A surpreendente admissão de Nixon

Numa reunião na Casa Branca em 1973, Nixon expressou a sua falta de conhecimento sobre a canábis, embora reconhecesse que “não era particularmente perigosa”. Também referiu que muitos jovens eram a favor da legalização da canábis. No entanto, não quis subscrever publicamente este sentimento, dizendo: “Não é o sinal correto neste momento”.

Esta confissão é significativa do papel que Nixon desempenhou no lançamento da guerra contra a droga em 1971, durante a qual apelidou a toxicodependência de “inimigo público número um”.

Apesar da sua firme posição pública, as suas conversas privadas indicam que questionava as penas extremas aplicadas aos crimes relacionados com a canábis. Por exemplo, Nixon mostrou-se incrédulo com uma sentença de 30 anos de que teve conhecimento, chamando-lhe “ridícula” e afirmando que as sentenças deviam ser “proporcionais ao crime”.

Apesar das suas dúvidas sobre a severidade das penas, Nixon desempenhou um papel fundamental na definição da abordagem do governo federal à canábis. A sua administração classificou a canábis na Escala I da Lei das Substâncias Controladas, ao lado de drogas como a heroína e o LSD, o que normalmente indica um elevado potencial de abuso e nenhum valor médico reconhecido.

Esta classificação lançou as bases para o encarceramento em massa, afectando desproporcionadamente os negros americanos, que têm 3,6 vezes mais probabilidades de serem presos por posse de cannabis do que os seus homólogos brancos, de acordo com a União Americana das Liberdades Civis (ACLU).

A decisão de Nixon também sufocou a investigação sobre a canábis. Durante décadas, os cientistas enfrentaram obstáculos significativos no estudo de seus efeitos, o que limitou os avanços médicos. Essas consequências de longo prazo destacam a disparidade entre as crenças particulares de Nixon e as políticas que ele implementou.

O Relatório da Comissão Shafer

A admissão privada de Nixon de que a canábis não era particularmente perigosa contrasta fortemente com as acções da sua administração.

Em 1972, Nixon rejeitou as recomendações da Comissão Shafer, um painel federal que tinha nomeado para avaliar as leis sobre a canábis. As conclusões da comissão eram claras: embora o consumo de canábis apresentasse certos riscos para a saúde, a criminalização era excessiva e desnecessária.

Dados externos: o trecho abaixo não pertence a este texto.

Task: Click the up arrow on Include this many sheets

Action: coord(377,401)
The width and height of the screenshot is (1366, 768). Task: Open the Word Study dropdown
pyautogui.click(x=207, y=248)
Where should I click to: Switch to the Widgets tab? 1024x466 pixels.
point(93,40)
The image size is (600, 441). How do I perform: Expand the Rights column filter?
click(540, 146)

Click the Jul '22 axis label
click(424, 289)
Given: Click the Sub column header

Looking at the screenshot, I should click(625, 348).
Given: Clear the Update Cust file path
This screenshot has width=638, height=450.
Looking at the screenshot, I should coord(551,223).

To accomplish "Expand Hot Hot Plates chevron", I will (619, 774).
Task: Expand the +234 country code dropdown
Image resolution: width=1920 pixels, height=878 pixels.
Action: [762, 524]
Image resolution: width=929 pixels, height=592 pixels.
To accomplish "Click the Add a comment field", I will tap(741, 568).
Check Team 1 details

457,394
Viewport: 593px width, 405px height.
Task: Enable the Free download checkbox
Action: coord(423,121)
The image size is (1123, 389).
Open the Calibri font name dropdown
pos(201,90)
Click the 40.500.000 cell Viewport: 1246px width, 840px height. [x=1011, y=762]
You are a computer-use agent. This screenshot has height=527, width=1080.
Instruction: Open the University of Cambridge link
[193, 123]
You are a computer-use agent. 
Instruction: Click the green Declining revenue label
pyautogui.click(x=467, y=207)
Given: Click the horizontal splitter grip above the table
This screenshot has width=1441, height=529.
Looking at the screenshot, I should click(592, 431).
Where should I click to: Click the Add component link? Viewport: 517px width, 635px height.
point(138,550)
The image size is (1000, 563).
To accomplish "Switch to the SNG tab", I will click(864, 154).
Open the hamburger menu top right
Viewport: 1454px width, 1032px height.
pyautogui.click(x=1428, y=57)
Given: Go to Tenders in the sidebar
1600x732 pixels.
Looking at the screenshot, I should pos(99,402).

O relatório da comissão defende que a posse pessoal e a distribuição ocasional de pequenas quantidades de canábis não devem ser consideradas infracções penais. Salienta igualmente a necessidade de uma mudança significativa nas atitudes da sociedade em relação ao consumo de droga, sugerindo que a aplicação severa do direito penal não é uma resposta adequada ao consumo de canábis.

Apesar desta análise exaustiva, Nixon ignorou as conclusões da comissão e continuou a defender uma legislação rigorosa em matéria de droga. O relatório da Comissão Shafer é agora visto como uma oportunidade perdida para a reforma do canábis, especialmente porque as suas conclusões se alinham com os argumentos modernos a favor da despenalização e da legalização do canábis.

Motivações políticas por detrás da criminalização

Um aspeto particularmente controverso da política de drogas de Nixon é a sua motivação política.

Numa entrevista de 1994, John Ehrlichman, o conselheiro de política interna de Nixon, revelou que a postura agressiva antidrogas da administração era em parte para enfraquecer os adversários políticos. Ehrlichman admitiu que a criminalização das drogas, em especial da canábis e da heroína, permitia à administração visar a esquerda anti-guerra e as comunidades negras.

Ao associar os hippies à marijuana e os negros à heroína, a administração Nixon procurou desestabilizar estes grupos, prendendo os seus líderes, revistando as suas casas e apresentando-os de forma negativa nos meios de comunicação social, fazendo da proibição um instrumento de controlo da população antes de ser um instrumento de proteção da população.

“Sabíamos que estaríamos a mentir sobre as drogas? Claro que sim”, disse Ehrlichman na entrevista, revelando o cinismo que sustenta a guerra contra as drogas.